Filipino Roman Catholic bishop

Edwin Angot de la Peña, M.S.P. (born April 5, 1954) is a Filipino bishop of the Catholic Church, currently serving as the Bishop-Prelate of Marawi since 2000.

== Early life and education ==
Edwin de la Peña was born on April 5, 1954, in Tambisan, San Juan, Siquijor, Philippines. He complete elementary education at Siquijor Central Elementary School. He began his seminary formation in 1968 at the Mission Society of the Philippines's minor seminary in Tayud, Consolacion, Cebu until its closure in 1971 and finished it in St. Joseph Seminary in Dumaguete from 1971 to 1972. He pursued his philosophical studies at the San Carlos Seminary in Cebu from 1972 to 1976 and theological studies at the Divine Word Seminary in Tagaytay City from 1976 to 1981. He later obtained a licentiate in spiritual theology from the Pontifical Gregorian University in Rome from 1996 to 1998.

== Priesthood ==
De la Peña was ordained a priest on April 22, 1981. Following his ordination, he served in various capacities within the MSP and in different mission areas. Initially assigned to Marawi to immerse himself in Muslim culture, he later became the acting rector of the Fil-Mission Seminary in Tagaytay City. In 1983, he was elected as the first Supreme Moderator of the MSP, a position he held until 1988. His long-held aspiration for cross-cultural mission work was realized when he was assigned to the Archdiocese of Port Moresby in Papua New Guinea, where he served from 1989 to 1995.

== Episcopal ministry ==
On June 23, 2000, Pope John Paul II appointed de la Peña as the Prelate of Marawi. He was installed on August 12, 2001. On October 22, 2001, he was elevated bishop by Pope John Paul II, and his episcopal ordination took place on December 27, 2001, at the Metropolitan Cathedral of the Immaculate Conception of Ozamiz with Archbishop Antonio Franco serving as the principal consecrator.

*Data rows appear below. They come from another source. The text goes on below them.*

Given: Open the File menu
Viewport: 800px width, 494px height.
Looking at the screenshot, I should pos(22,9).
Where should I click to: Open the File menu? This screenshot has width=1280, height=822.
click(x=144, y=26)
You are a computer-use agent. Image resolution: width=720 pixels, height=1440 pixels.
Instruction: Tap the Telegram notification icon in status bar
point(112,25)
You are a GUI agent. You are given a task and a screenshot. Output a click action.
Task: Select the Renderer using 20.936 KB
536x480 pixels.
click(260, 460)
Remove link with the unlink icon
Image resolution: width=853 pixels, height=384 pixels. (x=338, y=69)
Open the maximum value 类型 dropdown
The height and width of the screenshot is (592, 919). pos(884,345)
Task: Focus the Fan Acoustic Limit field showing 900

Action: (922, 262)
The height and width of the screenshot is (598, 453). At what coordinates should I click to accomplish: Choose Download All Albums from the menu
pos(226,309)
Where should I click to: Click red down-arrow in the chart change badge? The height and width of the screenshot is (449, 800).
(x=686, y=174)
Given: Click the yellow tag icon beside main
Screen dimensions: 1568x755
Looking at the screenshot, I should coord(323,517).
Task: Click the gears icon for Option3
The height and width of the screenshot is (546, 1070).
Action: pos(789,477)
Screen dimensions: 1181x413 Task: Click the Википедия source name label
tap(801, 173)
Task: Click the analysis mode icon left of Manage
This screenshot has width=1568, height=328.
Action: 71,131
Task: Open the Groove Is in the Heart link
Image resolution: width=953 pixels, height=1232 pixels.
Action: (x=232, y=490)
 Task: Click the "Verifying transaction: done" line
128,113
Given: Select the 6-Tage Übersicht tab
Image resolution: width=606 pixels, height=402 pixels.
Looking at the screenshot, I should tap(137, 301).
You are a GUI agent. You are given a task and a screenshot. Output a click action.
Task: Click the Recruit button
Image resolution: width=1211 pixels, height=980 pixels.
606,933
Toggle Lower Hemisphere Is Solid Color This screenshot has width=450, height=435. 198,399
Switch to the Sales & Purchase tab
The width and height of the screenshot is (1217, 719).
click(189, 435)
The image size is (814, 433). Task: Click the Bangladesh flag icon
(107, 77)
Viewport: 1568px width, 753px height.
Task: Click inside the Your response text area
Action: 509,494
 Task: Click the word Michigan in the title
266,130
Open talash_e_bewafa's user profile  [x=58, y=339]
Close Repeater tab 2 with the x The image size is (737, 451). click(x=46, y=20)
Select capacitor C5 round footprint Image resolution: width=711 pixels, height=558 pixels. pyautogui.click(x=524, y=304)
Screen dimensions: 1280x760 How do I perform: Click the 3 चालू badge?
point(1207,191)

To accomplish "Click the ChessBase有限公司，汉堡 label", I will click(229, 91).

During the Marawi siege in 2017, he played a significant role in calling for peace and in the relief efforts for both Christian and Muslim residents displaced by the conflict. The siege led to the destruction of key church infrastructures, including the St. Mary's Cathedral in Marawi. De la Peña has been at the forefront of efforts to rebuild the Christian presence in the city.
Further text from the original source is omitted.